MISHAWAKA, Ind. (WNDU) – It’s been just over two weeks since 40-year-old Robert Card stormed into a bowling alley and a restaurant in Maine and began shooting his assault-style weapon.
What does this have to do with us here in Michiana? Well, we had a big discussion about mental health during our morning editorial meeting here at The WNDU Studios.
We talked about how local police in Maine knew Robert Card was scaring those around him earlier this fall. We also talked about how difficult it is to get help when you’re in a dark place, often resulting in self-medication and addiction problems.
Here in Michiana, we are asking what resources are available to people dealing with mental illness and addiction.
“I learned early on that the way that you deal with everything is to use or drink,” said Zachary Stults at the Indiana Center for Recovery.
Stults has been clean for four years. But before that, he was saved 32 times with emergency Narcan treatments.
Now, Stults is a jack of all trades resource at the Indiana Center for Recovery. Having been through it, he knows how to help patients in the throes of addiction.

** SUPPLIED ENTRIES **
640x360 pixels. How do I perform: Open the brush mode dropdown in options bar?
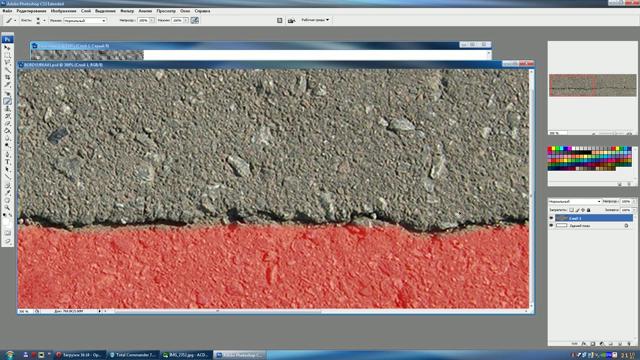[x=84, y=20]
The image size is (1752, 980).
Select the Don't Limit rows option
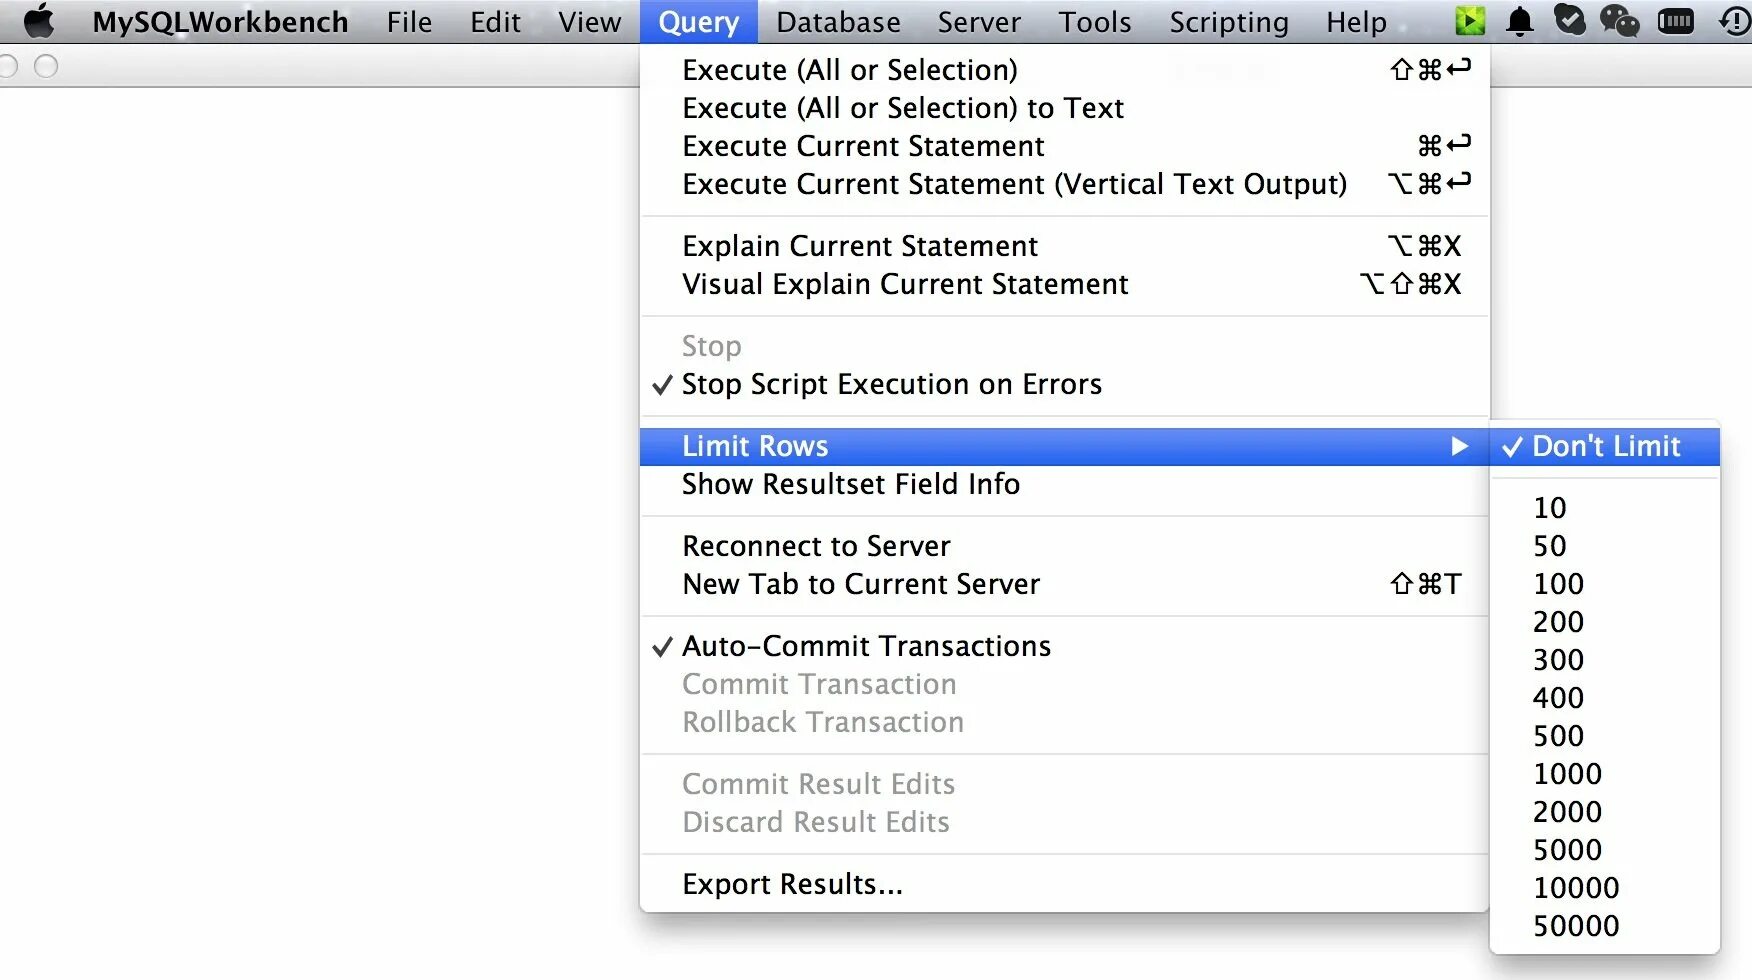(1605, 446)
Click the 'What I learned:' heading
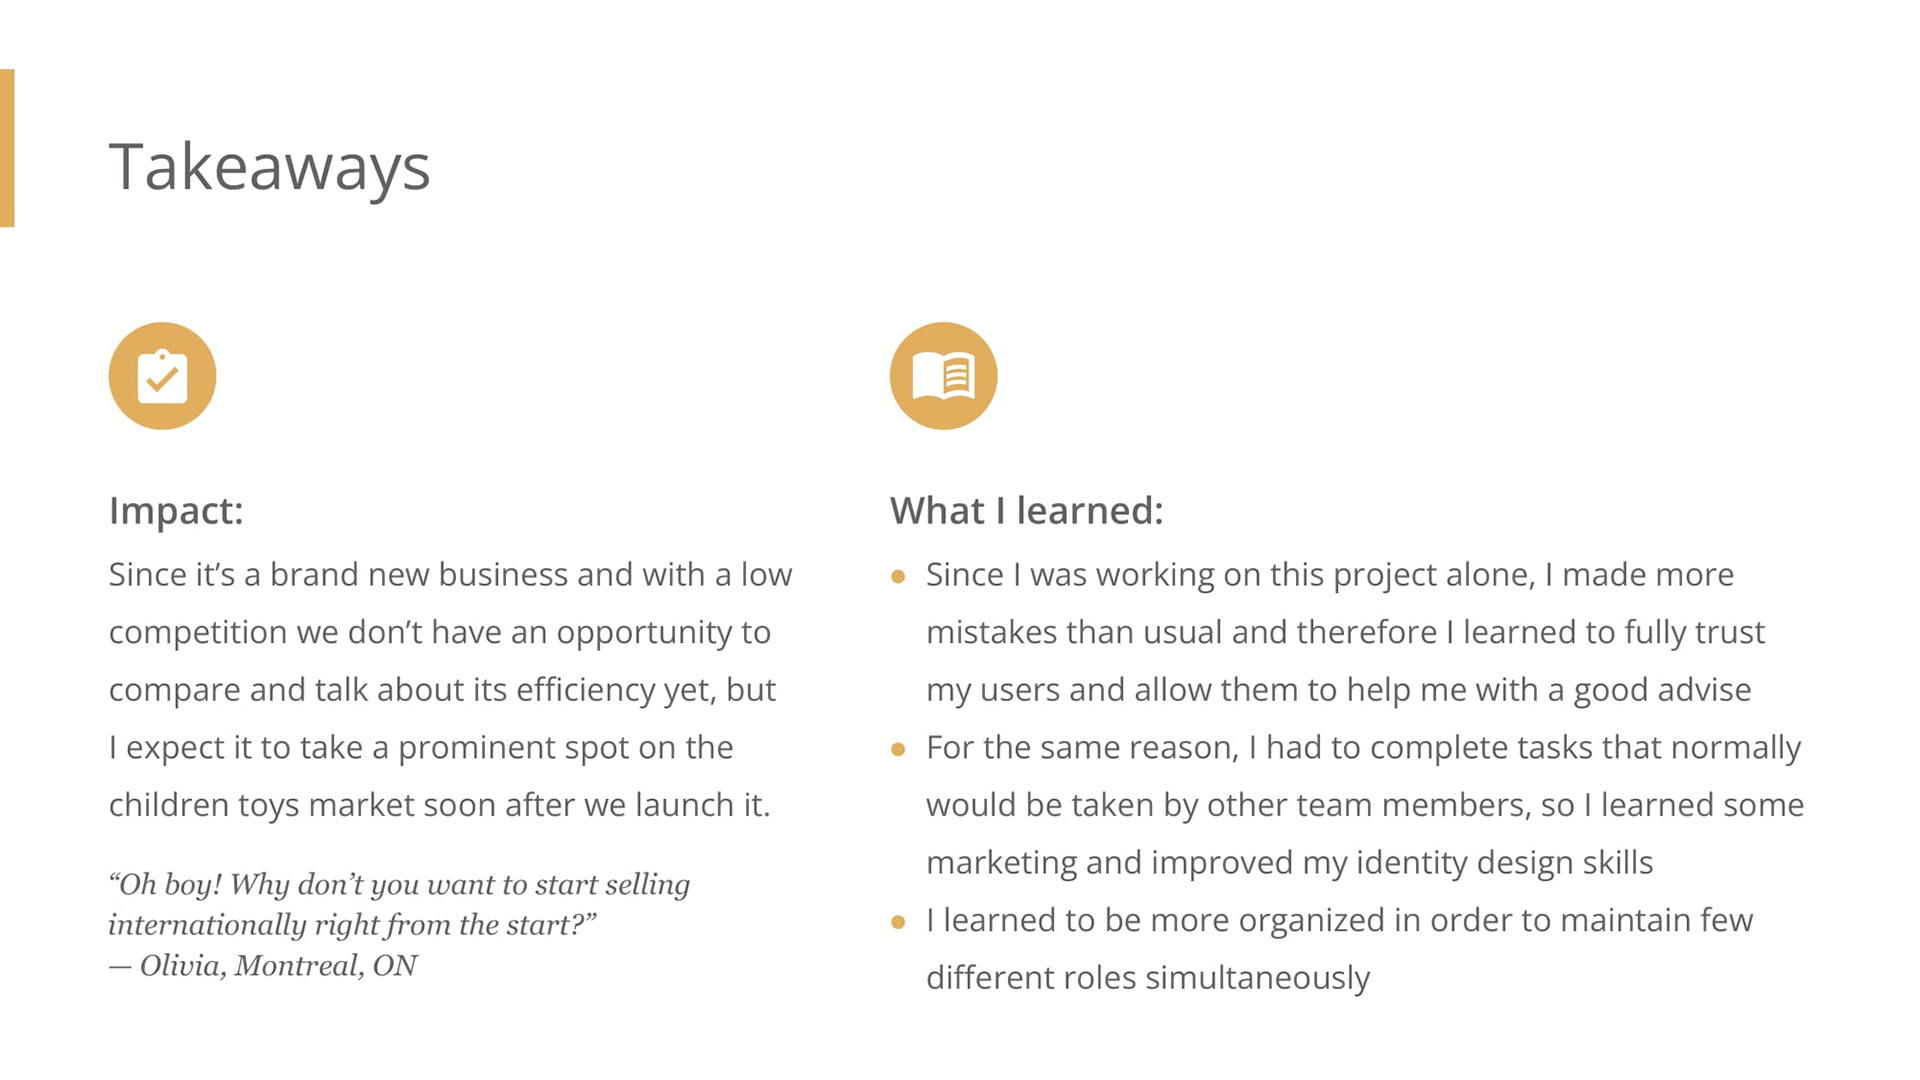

** EXERCISE DESCRIPTION **
Reproduce the passage of the news report above starting with "MISHAWAKA, Ind. (WNDU)" and going on through "illness and addiction.", swapping "Michiana" for "northern Indiana" wherever it occurs.

** TASK ANSWER **
MISHAWAKA, Ind. (WNDU) – It’s been just over two weeks since 40-year-old Robert Card stormed into a bowling alley and a restaurant in Maine and began shooting his assault-style weapon.
What does this have to do with us here in northern Indiana? Well, we had a big discussion about mental health during our morning editorial meeting here at The WNDU Studios.
We talked about how local police in Maine knew Robert Card was scaring those around him earlier this fall. We also talked about how difficult it is to get help when you’re in a dark place, often resulting in self-medication and addiction problems.
Here in northern Indiana, we are asking what resources are available to people dealing with mental illness and addiction.